Material for this task below:

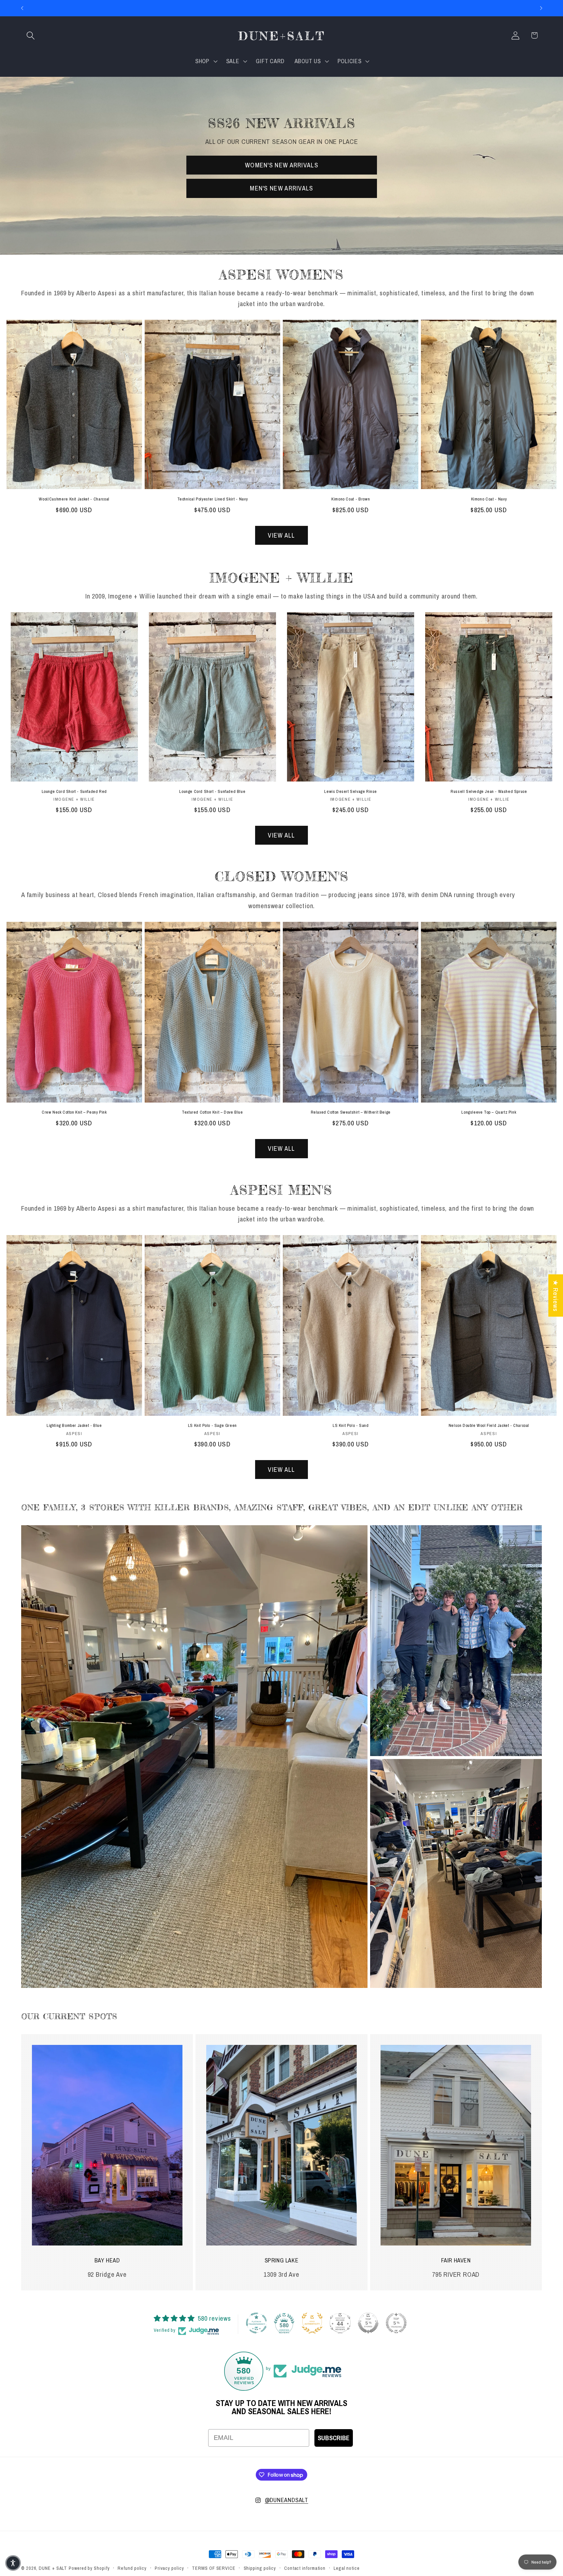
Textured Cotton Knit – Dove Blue (212, 1112)
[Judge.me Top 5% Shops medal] (368, 2323)
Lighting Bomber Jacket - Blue (74, 1425)
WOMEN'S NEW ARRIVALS (281, 165)
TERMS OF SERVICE (214, 2568)
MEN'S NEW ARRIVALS (281, 188)
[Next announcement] (541, 8)
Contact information (304, 2568)
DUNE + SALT (53, 2568)
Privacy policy (169, 2568)
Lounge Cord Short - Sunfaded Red (74, 791)
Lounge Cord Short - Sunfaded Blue (212, 791)
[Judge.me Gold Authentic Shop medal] (312, 2323)
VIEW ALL (281, 535)
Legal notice (347, 2568)
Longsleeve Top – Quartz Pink (488, 1112)
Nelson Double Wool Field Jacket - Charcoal (489, 1425)
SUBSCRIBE (334, 2437)
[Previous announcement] (22, 8)
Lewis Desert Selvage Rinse (350, 791)
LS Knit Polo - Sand (350, 1425)
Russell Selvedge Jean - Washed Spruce (489, 791)
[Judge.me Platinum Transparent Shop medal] (256, 2323)
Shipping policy (260, 2568)
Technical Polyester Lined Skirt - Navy (212, 499)
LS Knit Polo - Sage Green (212, 1425)
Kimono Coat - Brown (350, 499)
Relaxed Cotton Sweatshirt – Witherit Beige (351, 1112)
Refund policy (132, 2568)
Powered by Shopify (89, 2568)
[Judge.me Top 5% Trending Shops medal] (396, 2323)
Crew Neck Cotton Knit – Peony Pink (74, 1112)
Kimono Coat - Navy (489, 499)
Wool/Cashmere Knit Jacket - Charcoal (74, 499)
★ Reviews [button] (555, 1295)
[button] (30, 35)
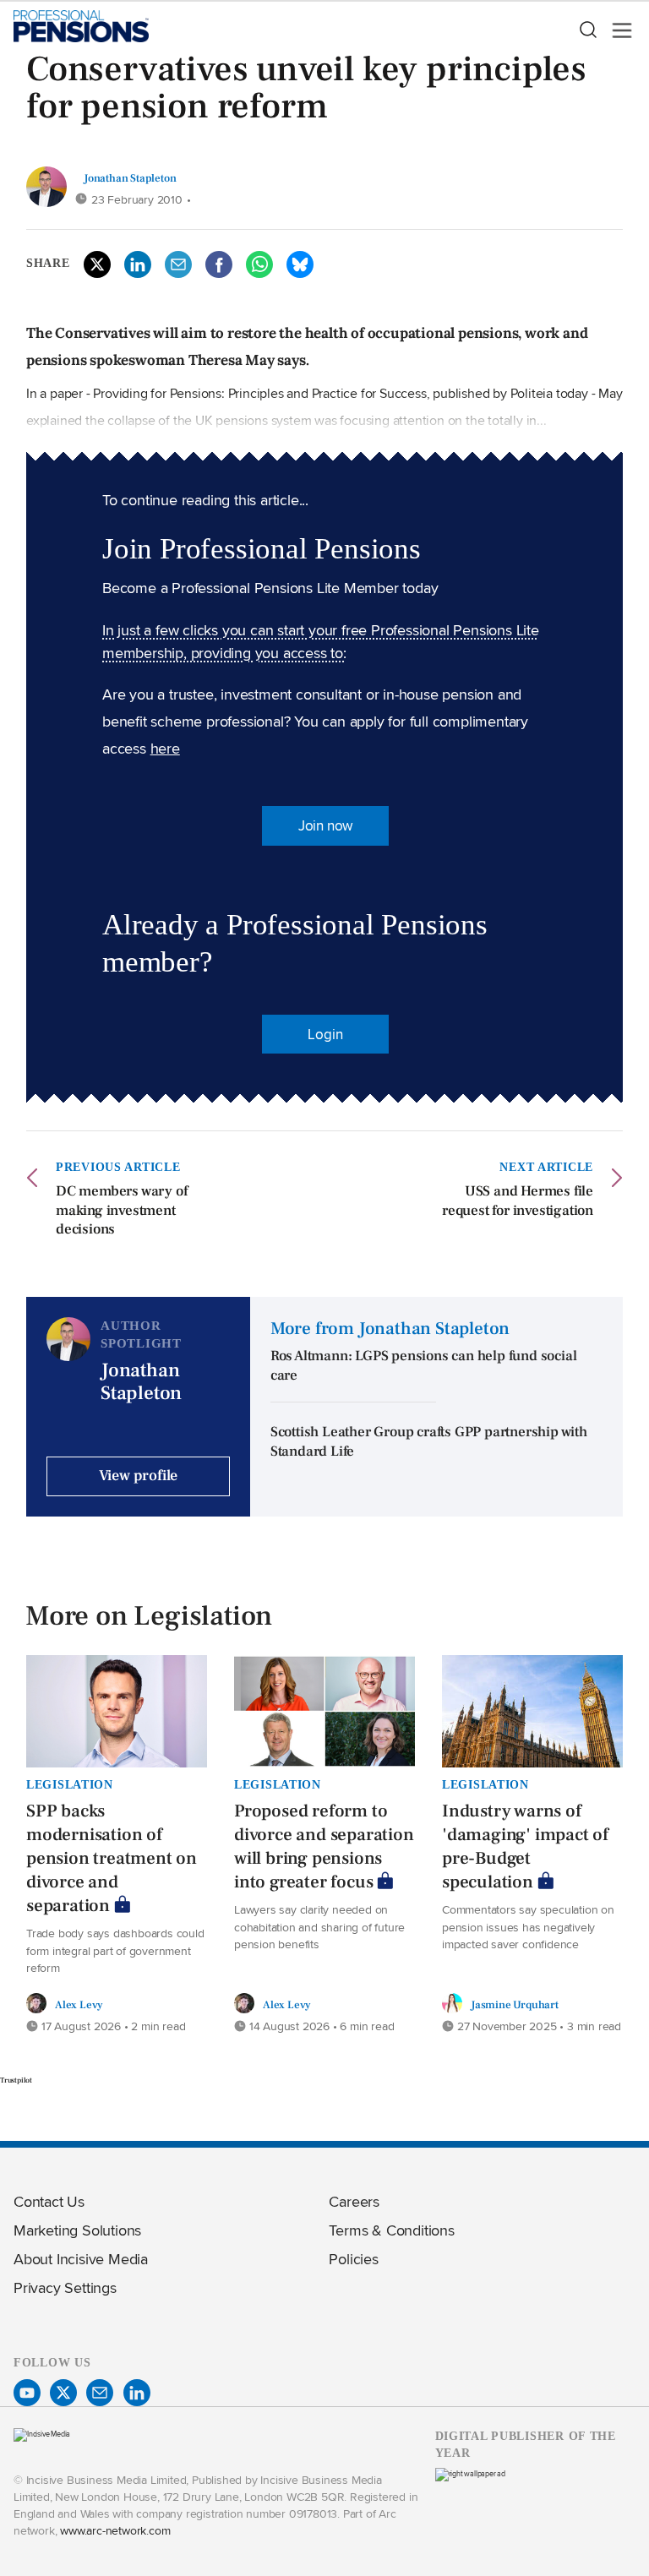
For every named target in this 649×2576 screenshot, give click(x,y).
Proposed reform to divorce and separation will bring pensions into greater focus (324, 1846)
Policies (353, 2258)
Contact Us (49, 2201)
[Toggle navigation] (616, 30)
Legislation (69, 1784)
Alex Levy (79, 2004)
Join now (325, 825)
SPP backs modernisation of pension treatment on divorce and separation (111, 1858)
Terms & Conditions (391, 2230)
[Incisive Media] (42, 2433)
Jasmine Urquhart (515, 2004)
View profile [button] (138, 1475)
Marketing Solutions (77, 2230)
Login (325, 1034)
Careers (354, 2201)
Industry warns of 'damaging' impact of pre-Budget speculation (525, 1846)
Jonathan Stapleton (130, 178)
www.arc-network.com (115, 2530)
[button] (587, 30)
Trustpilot (16, 2080)
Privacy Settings (65, 2287)
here (165, 748)
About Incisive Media (81, 2258)
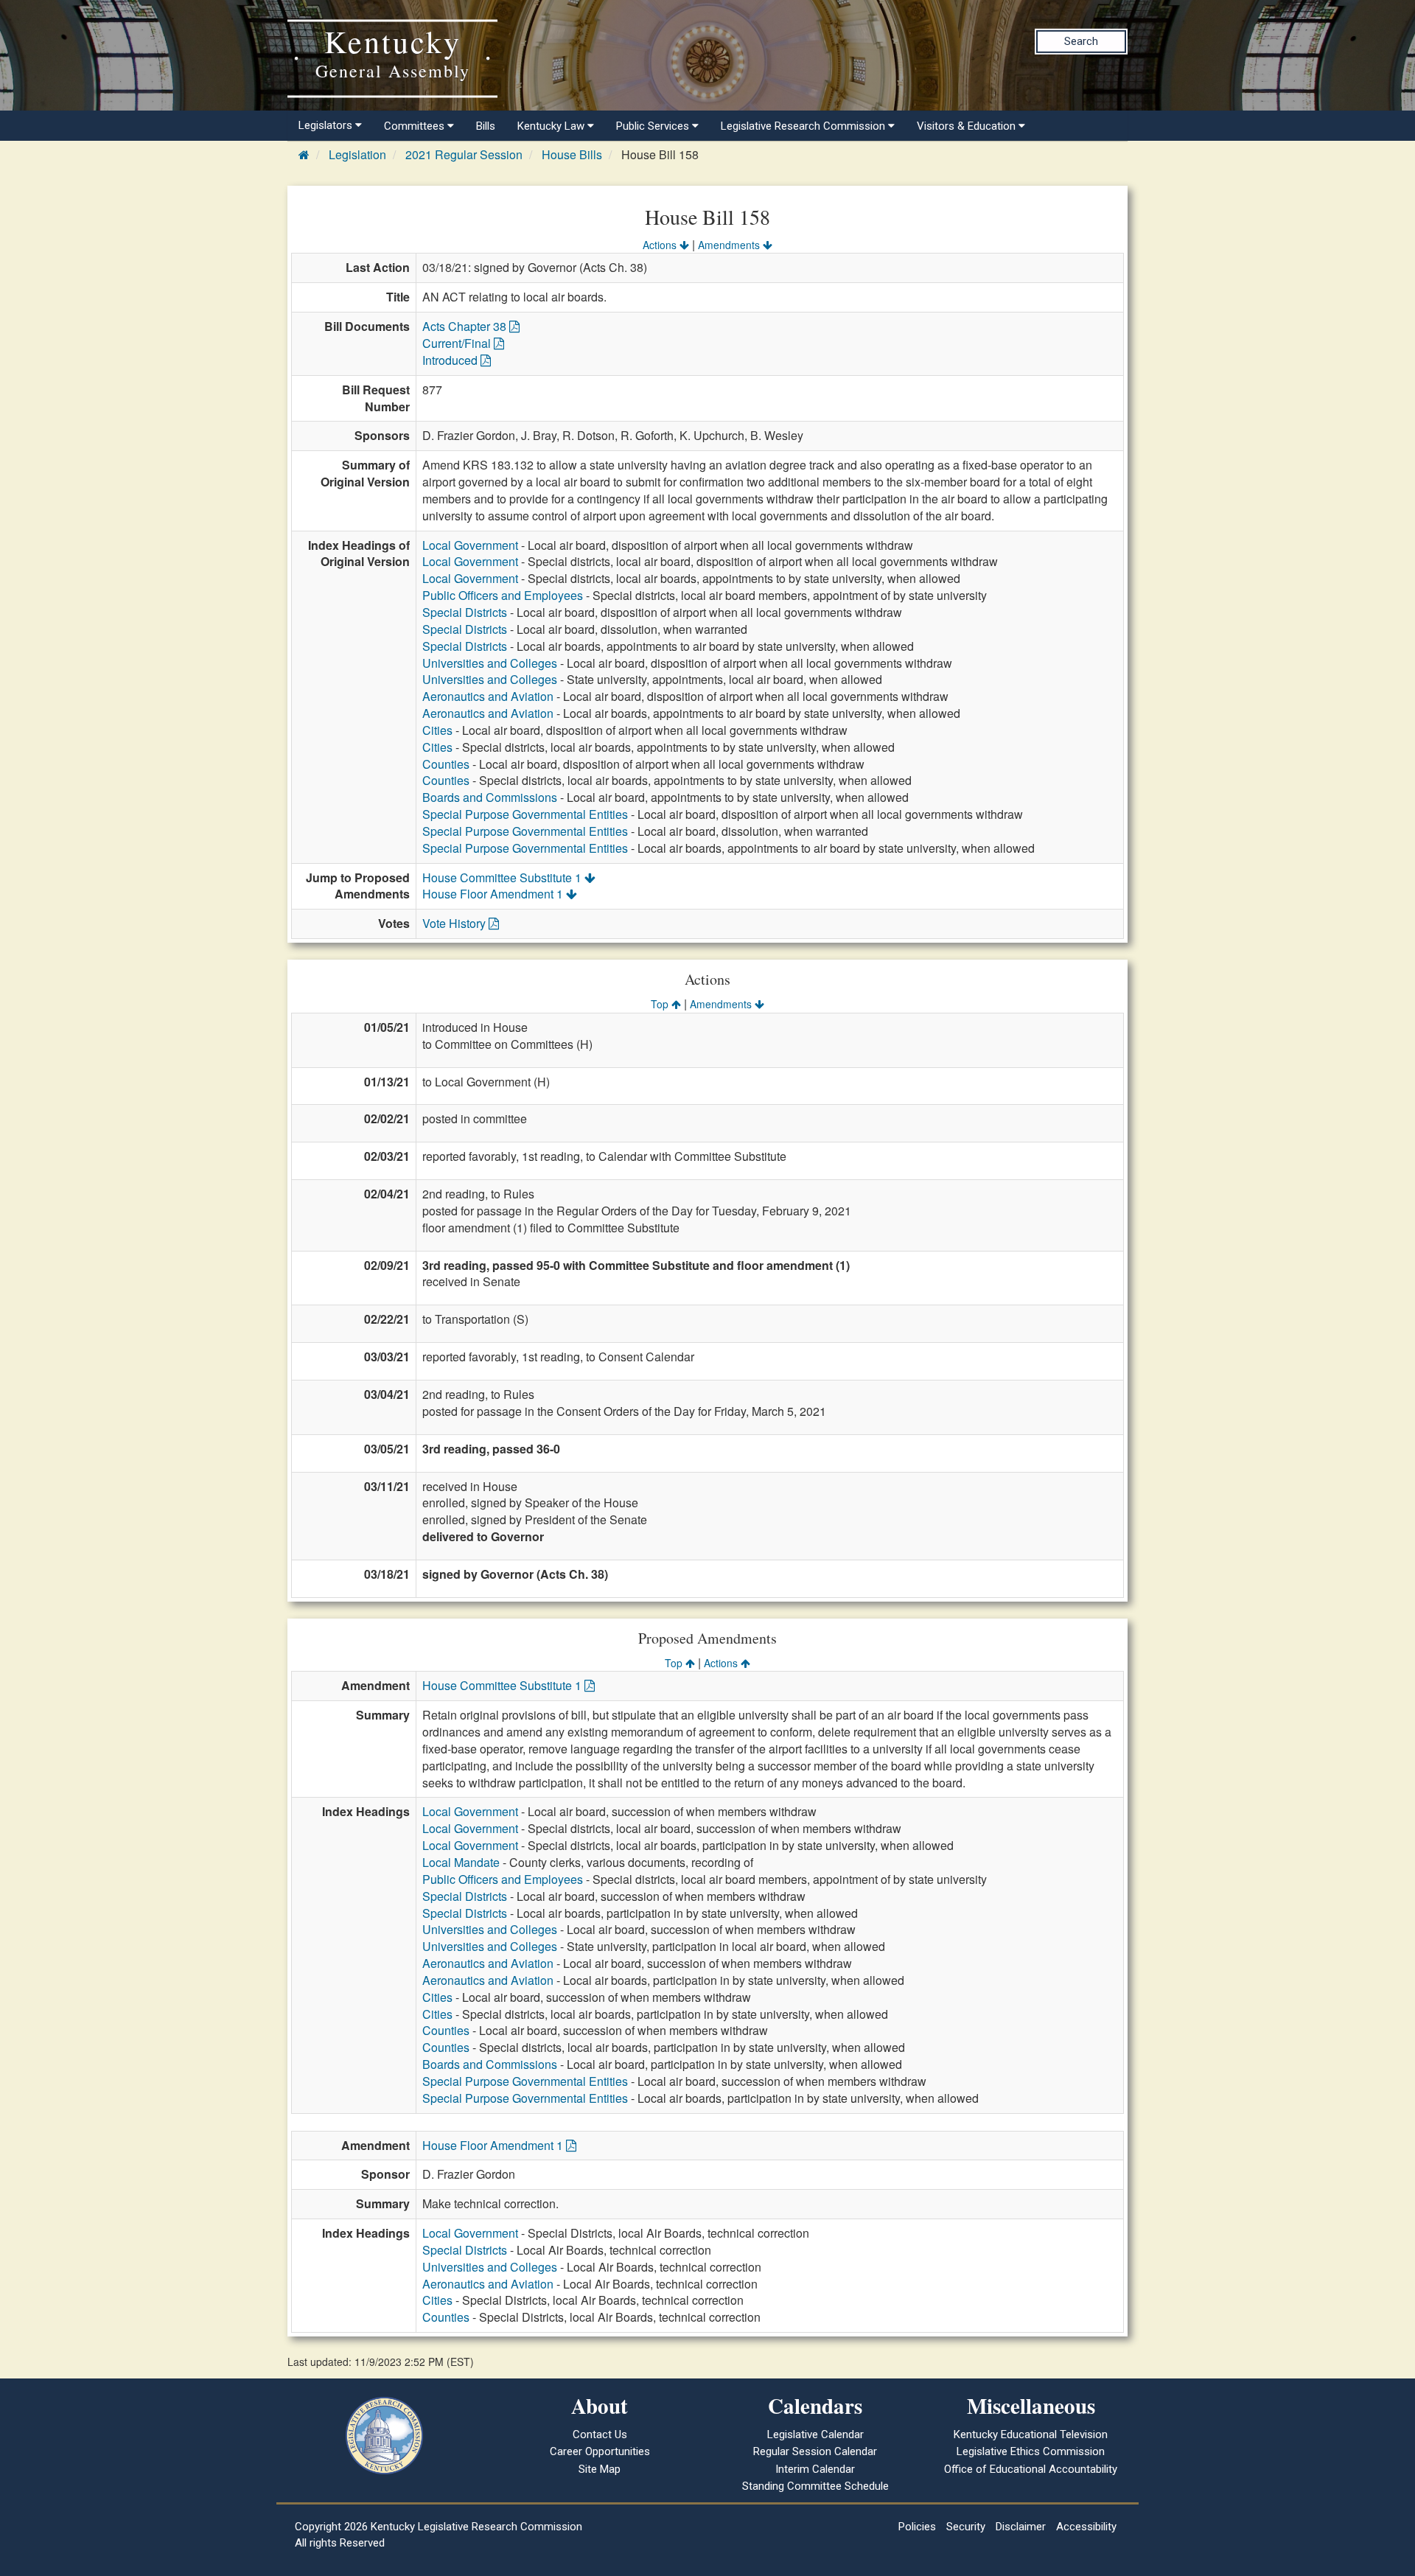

End of Material for this task.

→ **Problem requirements**
Lines holding the string "announcement" must be copied out of the entries above.

→ **Your response**
[Next announcement] (541, 8)
[Previous announcement] (22, 8)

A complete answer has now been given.